Yeah, definitely. For example, PyList_SET_ITEM is a static inline function and not an actual symbol, but has some interesting reference count semantics:

  1. References passed to it are stolen, but existing references at the position are “leaked”.
  2. In turn, borrowed references to the object at that position are turned into strong references.

To visualize, the following is valid:

PyObject *item = PyList_GET_ITEM(xyz, 0); // item is borrowed
PyList_SET_ITEM(xyz, 0, Py_NewRef(Py_None)); // Py_None is immortal; ignore that
// item is now a strong reference
Py_DECREF(item);

This kind of thing is very difficult for static analyzers to detect, and to make matters worse, this is actually code that exists in CPython: cpython/Modules/_heapqmodule.c at 921f61bd82908ab245d6776068a366da152788d4 · python/cpython · GitHub

Ideally, it should be as accurate as possible, but it’s fine if there are false-positives as long as there’s a way to shut up the linter (for example, a // reference-count: ignore comment).

2 Likes

Yes, I also noticed the impact of immortal PyObjects on reference counting, and there are quite a few instances of Py_INCREF(x) in the code where x is an immortal PyObject.

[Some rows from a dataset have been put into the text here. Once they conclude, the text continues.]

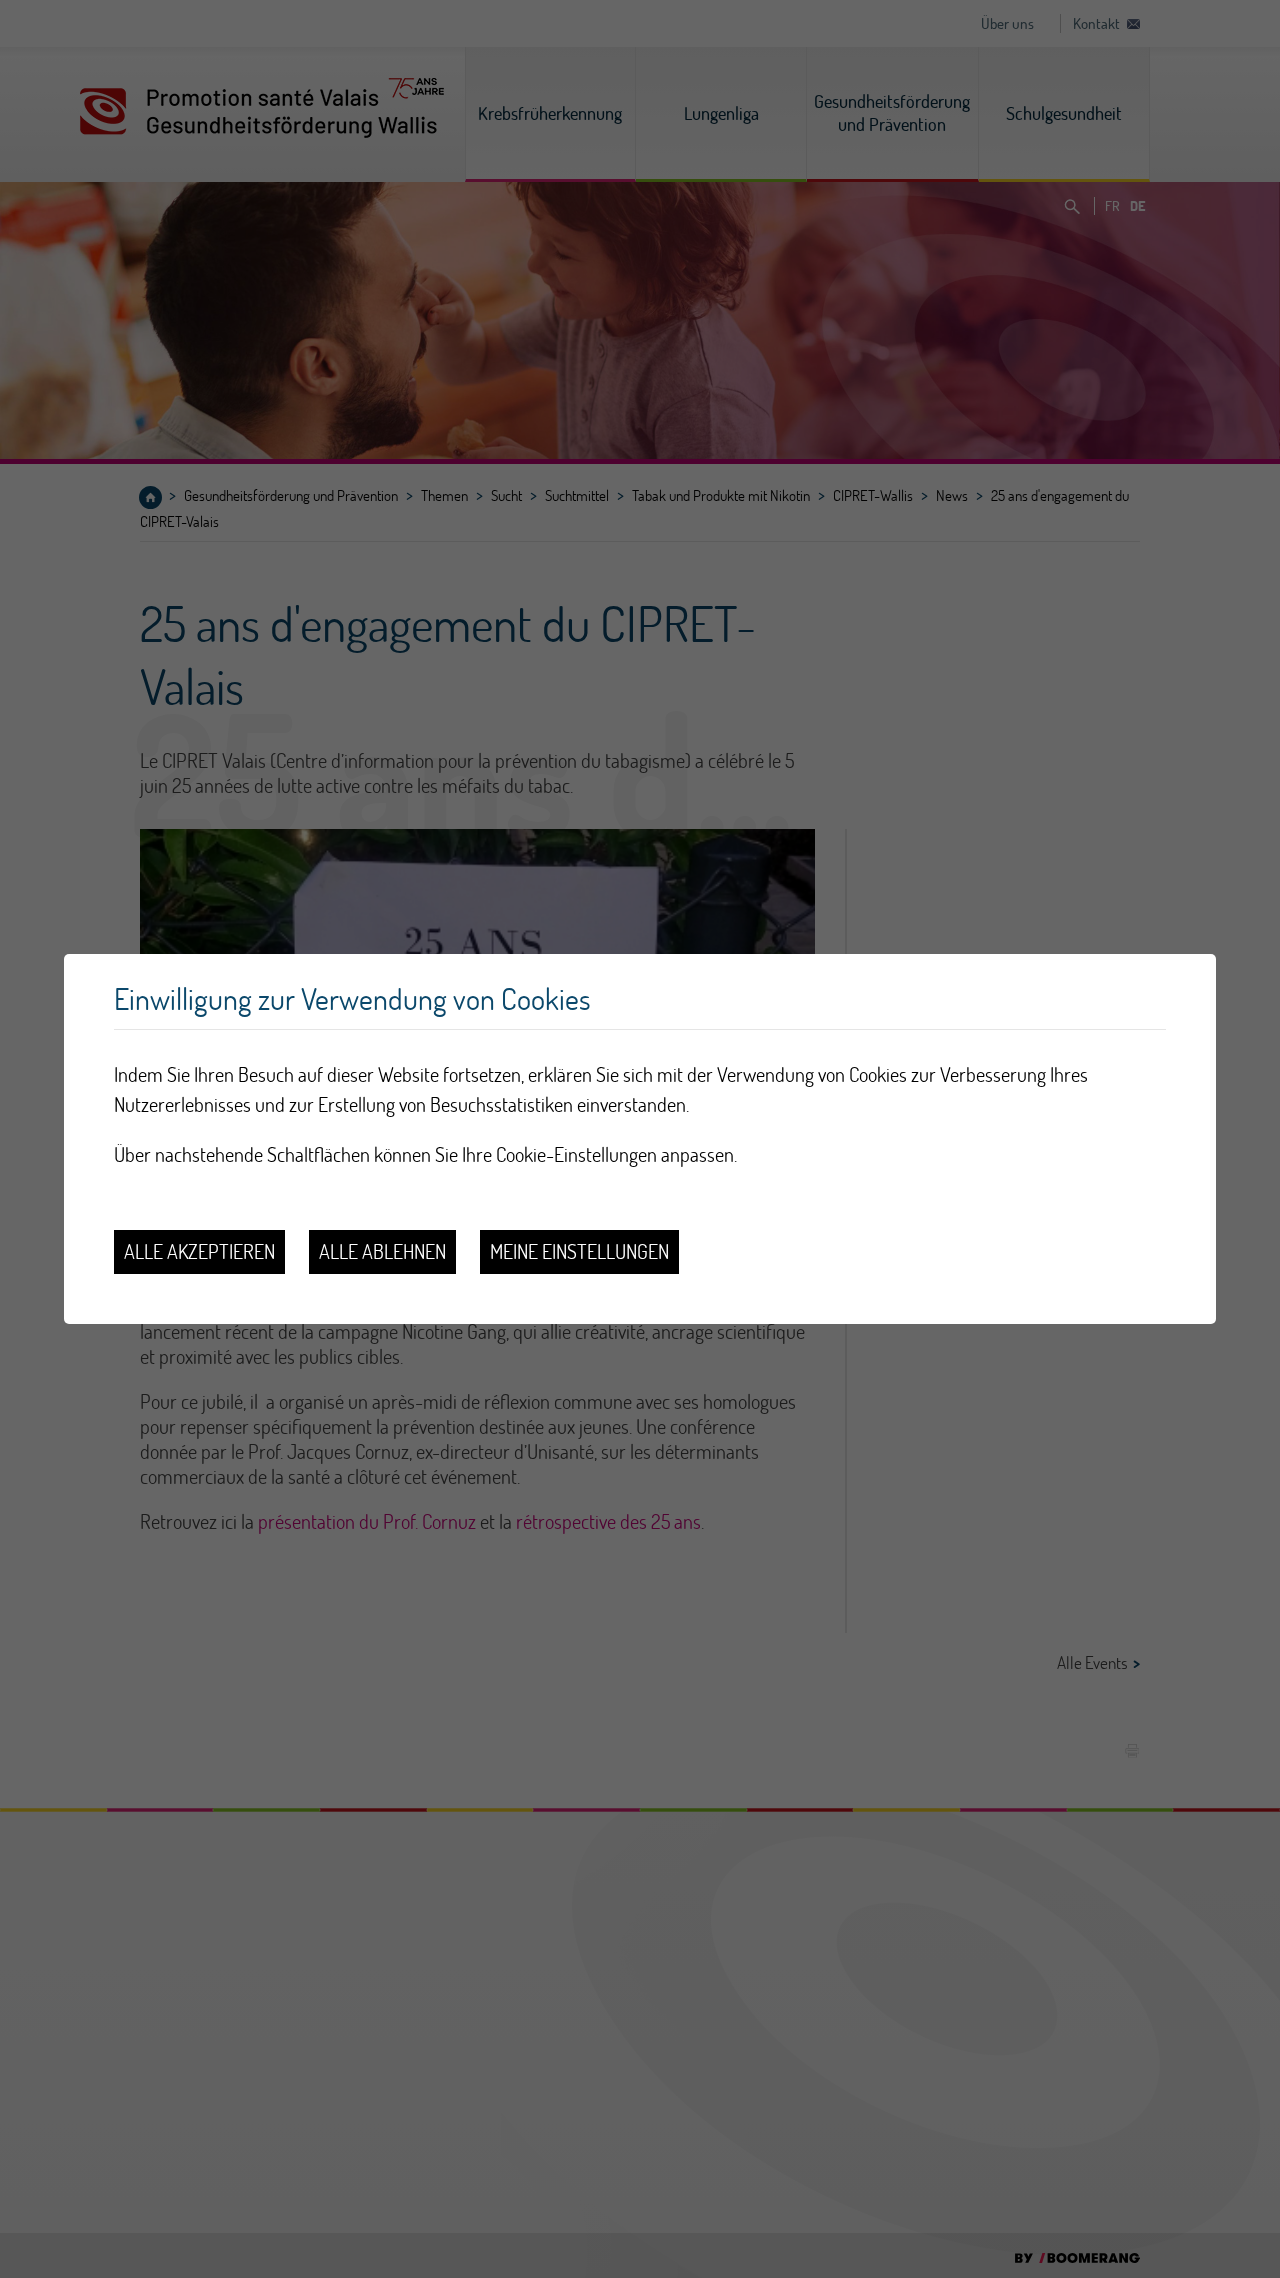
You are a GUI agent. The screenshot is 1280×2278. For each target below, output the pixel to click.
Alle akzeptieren (199, 1251)
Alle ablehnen (382, 1251)
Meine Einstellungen (579, 1251)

While researching the source code, I extracted some immortal PyObjects, such as:

static PyObject* constants[] = {
    &_Py_NoneStruct,                   // Py_CONSTANT_NONE
    (PyObject*)(&_Py_FalseStruct),     // Py_CONSTANT_FALSE
    (PyObject*)(&_Py_TrueStruct),      // Py_CONSTANT_TRUE
    &_Py_EllipsisObject,               // Py_CONSTANT_ELLIPSIS
    &_Py_NotImplementedStruct,         // Py_CONSTANT_NOT_IMPLEMENTED
    NULL,  // Py_CONSTANT_ZERO
    NULL,  // Py_CONSTANT_ONE
    NULL,  // Py_CONSTANT_EMPTY_STR
    NULL,  // Py_CONSTANT_EMPTY_BYTES
    NULL,  // Py_CONSTANT_EMPTY_TUPLE
};

Based on the immortal PyObjects in this structure, I also found many functions that return what temporarily call “immortal references” I have a question: should developers treat these returned immortal references as borrowed references? Would this be a more conservative or accurate approach?

Besides these, there are many other immortal objects, such as small integer objects and certain Unicode objects…
However, due to the complexity of the code, I still haven’t fully figured out which PyObjects are immortal and which are not. I would appreciate some advice on this matter.

Unfortunately, we haven’t been able to completely agree on how to reference count immortal objects. Some people treat them like actual references, while others don’t attempt to do any reference counting operations on them at all. The latter is generally more common in CPython, but I see the former in older extensions (because prior to 3.12, there were no immortal objects).

It’s not correct to always treat immortal references as borrowed references, because reference stealing doesn’t affect immortals. For example, PyTuple_SET_ITEM(tup, 0, xyz) is valid if xyz is immortal, but invalid if it’s borrowed.

I would only deal with static singletons (things like Py_None, Py_True, PyExc_RuntimeError, etc.), because developers know that those will always be immortal – interned strings and small integers are typically going to be much less predictable, so people tend to keep treating them as if they were real references.